The solution eventually adopted for these problems is auxiliary
capabilities as introduced in DDC. They provide stubs merely
identifying an access protocol -- at the same time identifying the
capability as an auxiliary one -- and access URLs, delegating all
further service metadata to a separate record, linked to the original
resource through an \emph{isServedBy} relationship.
Thus, CatalogService-typed records should be used
\begin{itemize}
\item when a service serves a single data collection, in which case the
metadata on the record describes the data collection (e.g., ``These are
observations of\dots'').
\item for a service serving multiple data collections, in which case the
metadata on the record describes the service (e.g., ``This is the TAP
service of\dots''').
\end{itemize}
CatalogResource-typed records should be used for resources that only
have auxiliary capabilities.
Here is a sketch of a resource record of a table within a TAP service::
\begin{lstlisting}[language=XML,basicstyle=\footnotesize]
<ri:Resource
xsi:type="vs:CatalogResource"
<title>Sample Table</title>
<identifier>ivo://example/sample</identifier>
<curation>...</curation>
<content> ...
<relationship>
<relationshipType>IsServedBy</relationshipType>
<relatedResource ivo-id="ivo://example/tap"
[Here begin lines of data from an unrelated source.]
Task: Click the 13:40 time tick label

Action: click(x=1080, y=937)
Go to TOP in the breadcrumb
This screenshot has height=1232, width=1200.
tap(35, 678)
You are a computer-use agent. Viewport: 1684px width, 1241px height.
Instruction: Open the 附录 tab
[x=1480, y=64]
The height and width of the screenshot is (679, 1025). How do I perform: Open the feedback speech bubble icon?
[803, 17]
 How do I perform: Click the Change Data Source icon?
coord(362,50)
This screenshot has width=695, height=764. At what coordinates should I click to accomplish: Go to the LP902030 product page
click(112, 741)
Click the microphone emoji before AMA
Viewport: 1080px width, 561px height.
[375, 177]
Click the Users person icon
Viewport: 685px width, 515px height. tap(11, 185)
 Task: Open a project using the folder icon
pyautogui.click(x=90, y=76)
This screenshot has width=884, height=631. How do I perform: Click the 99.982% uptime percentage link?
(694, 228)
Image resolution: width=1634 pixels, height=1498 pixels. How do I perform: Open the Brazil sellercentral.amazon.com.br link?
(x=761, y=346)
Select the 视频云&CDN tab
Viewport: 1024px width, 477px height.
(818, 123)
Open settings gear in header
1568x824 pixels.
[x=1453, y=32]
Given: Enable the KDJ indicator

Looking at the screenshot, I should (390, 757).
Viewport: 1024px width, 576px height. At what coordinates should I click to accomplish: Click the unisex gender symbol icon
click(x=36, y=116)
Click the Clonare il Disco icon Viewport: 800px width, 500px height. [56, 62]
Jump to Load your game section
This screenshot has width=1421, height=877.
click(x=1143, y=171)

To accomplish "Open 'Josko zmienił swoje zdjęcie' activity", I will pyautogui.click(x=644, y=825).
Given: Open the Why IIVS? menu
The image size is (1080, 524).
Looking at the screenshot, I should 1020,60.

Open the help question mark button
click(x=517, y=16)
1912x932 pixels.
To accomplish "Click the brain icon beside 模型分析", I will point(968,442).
>Example TAP service</relatedResource>
</relationship>
</content>
<capability standardID="ivo://ivoa.net/std/TAP#aux">
<interface role="std" xsi:type="vs:ParamHTTP">
<accessURL use="base"
>http://example.org/svcs/tap</accessURL>
</interface>
</capability>
<coverage>...</coverage>
<tableset>
<schema>
<name>someschema</name>
<table>
<name>someschema.sample</name>...
...
</table>
</schema>
</tableset>
</ri:Resource>
\end{lstlisting}
A complete example can be found in DDC.
Note that it is legal to add auxiliary capabilities to CatalogService
records as well. The classical example could be a cone search service
serving a single catalogue that is also queriable within a larger TAP
service.
Analogous considerations would apply to DataResource versus DataService,
although at this point no obvious use cases have been identified;
DataResource was included mainly for symmetry with CatalogResource.
\section{The VODataService Metadata}
\label{sect:metadata}
This section enumerates the types and elements defined in the
VODataService extension schema and describes their meaning.
\subsection{VODataService Resource Types}
\label{sect:resext}
For an overview of the systematics of the following resource types,
please see Sect.~\ref{sect:rescls}.
\subsubsection{DataResource}
\label{sect:DataResource}
The \xmlel{vs:DataResource} resource type is used to describe a
resource containing generic astronomical data without a dominating
tabular structure. An example might be a largely unstructured archive
of various observations. Resources that have structured metadata tables
(like most VO services) or are tabular in nature (like usual
astronomical catalogues) should use \xmlel{vs:CatalogResource}.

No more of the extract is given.